05.03.2005 Artikelansicht
Ausschnitt Zeitungsausschnitt
Drucken Drucken

 

Sozialkritik im
Krimi verpackt

Doris Gercke stellt ihren Roman vor

Von Henrike Kopmann
(Text und Foto)
Rahden (WB). Die Weltöffentlichkeit soll sich endlich mit dem Leid der Kinder beschäftigen. Dieses Ziel hat sich Nan gesteckt. Um das Überleben ihrer Familie zu retten, geht das asiatische Mädchen anschaffen.

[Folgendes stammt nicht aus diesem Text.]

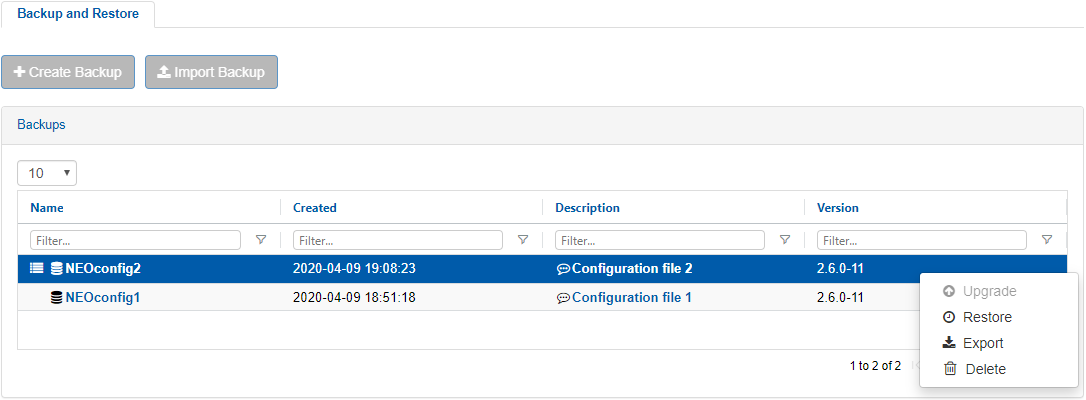Viewport: 1086px width, 400px height.
Task: Click the Description column filter funnel icon
Action: coord(785,240)
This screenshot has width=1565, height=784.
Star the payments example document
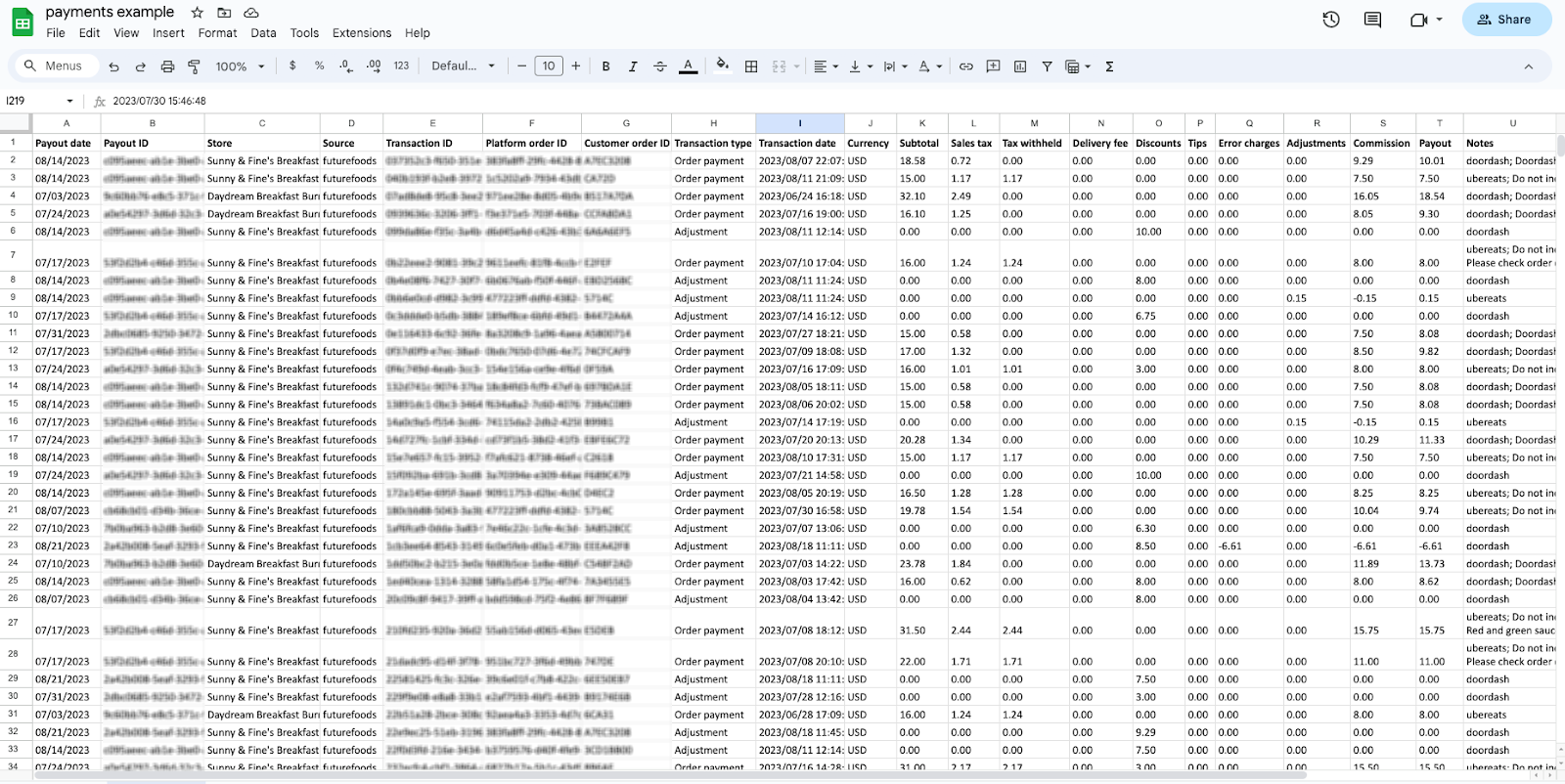(x=197, y=13)
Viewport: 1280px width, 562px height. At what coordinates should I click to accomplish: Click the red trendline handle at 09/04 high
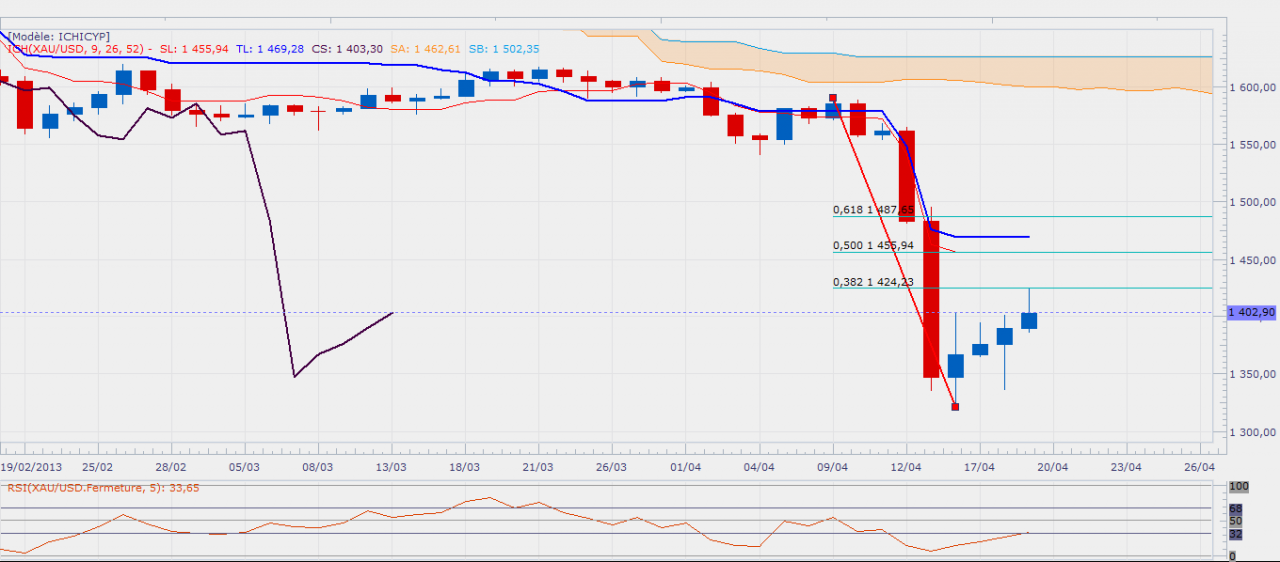pyautogui.click(x=832, y=98)
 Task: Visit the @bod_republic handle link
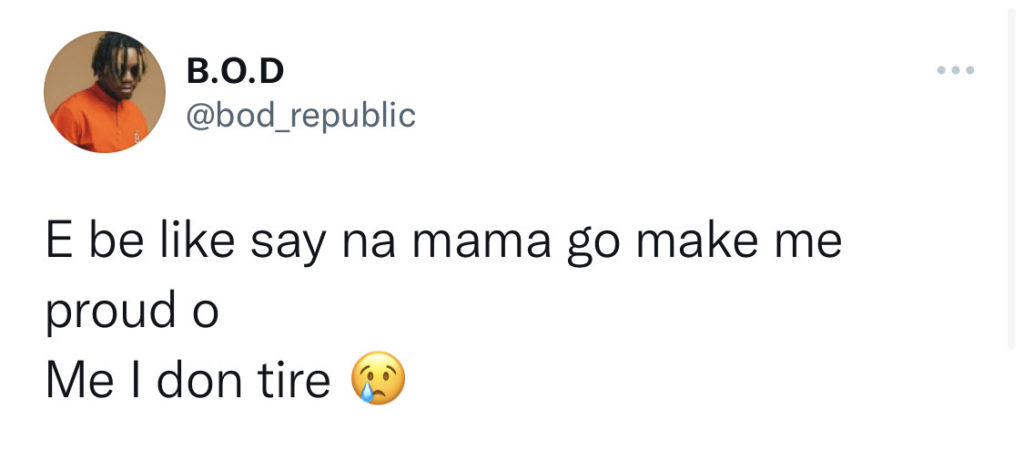(x=300, y=115)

Am Donnerstag präsentierte Doris Gercke, die »Mutter« von »Bella Block«, ihren neuen Roman »Schlaf, Kindchen, schlaf« in der Stadtbücherei Rahden. Ihr Zug habe Verspätung gehabt und sie sei gerade angekommen. »Da war keine Zeit mehr sich umzuziehen«, so die Autorin. Doch auch in schlichtem Schwarz wusste die Meisterin des Kriminalromans ihr Publikum zu fesseln: In ihrem neuesten Werk streitet Privatdektektivin Bella Block für die Rechte der Kinder. In Hamburg steht die »Internationale Konferenz zum Wohle der Kinder« an. Hiervon erfährt auch Nan. Das intelligente Mädchen sieht ihre Chance, die Öffentlichkeit auf ihre Situation und die Leiden ihrer Altersgenossen aufmerksam machen. Zusammen können sie es schaffen, davon ist sie überzeugt. »Komm her, Mandelauge«, mit diesen Worten lockt sie ihr Freier, bevor er sie »benutzt« - wie Nan es nennt. Der Schwede, der sich in seiner Freizeit an minderjährigen Asiatinnen vergeht, hat in der Öffentlichkeit eine weiße Weste. Kühl und mit Abscheu beobachtet Nan ihn. Sein Computer soll ihr helfen, überall auf der Welt Verbündete für ihr Vorhaben zu finden: Unbemerkt schickt sie den Aufruf los, alle ausgebeuteten Kinder möchten zur Konferenz aufbrechen.
Anschließend entführte Doris Gercke ihr Publikum nach Brasilien: Jorge lebt in Rio. Sein Geld verdient der Dreizehnjährige, indem er für die Mafia Drogen verkauft. Dass er in illegale Geschäfte verwickelt ist, stört ihn nur wenig. Doch sein Dasein als »Glückspilz« ändert sich mit einer grausamen Mutprobe: Der Mafiaboss Lee befiehlt Jorge, einem »Verräter« zu töten. Jorge flüchtet auf ein Schiff und bricht nach Hamburg auf. Mit erschütternder Authentizität zeichnet Gercke die Milieus nach. Ihren Zuhörern erlaubte sie, in die Wahrnehmung und Gefühlswelt der dargestellten Charaktere einzutauchen. Der Blick auf die Kinderschicksale wies in gesellschaftliche Abgründe. Der Kriminalroman biete ihr die Möglichkeit, sozialkritische Themen anzusprechen. Auf die ZDF-Fernsehproduktionen in der Reihe »Bella Block« nehme sie keinen Einfluss. Lediglich bei der Rollenbesetzung mit Hannelore Hoger sei ihre Meinung gefragt gewesen. »Nach dem ersten Film habe ich Pause gemacht, um mir das Bild der Fernseh-Bella abzutrainieren«, - auf den Unterschied zwischen ZDF-Kommissarin und Privatdetektivin besteht Gercke. Kürzlich habe sie sich mit dem Theaterstück »Georgia« an etwas Neues gewagt. Dem Rahdener Publikum gab die Autorin eine Kostprobe ihres lyrischen Schaffens.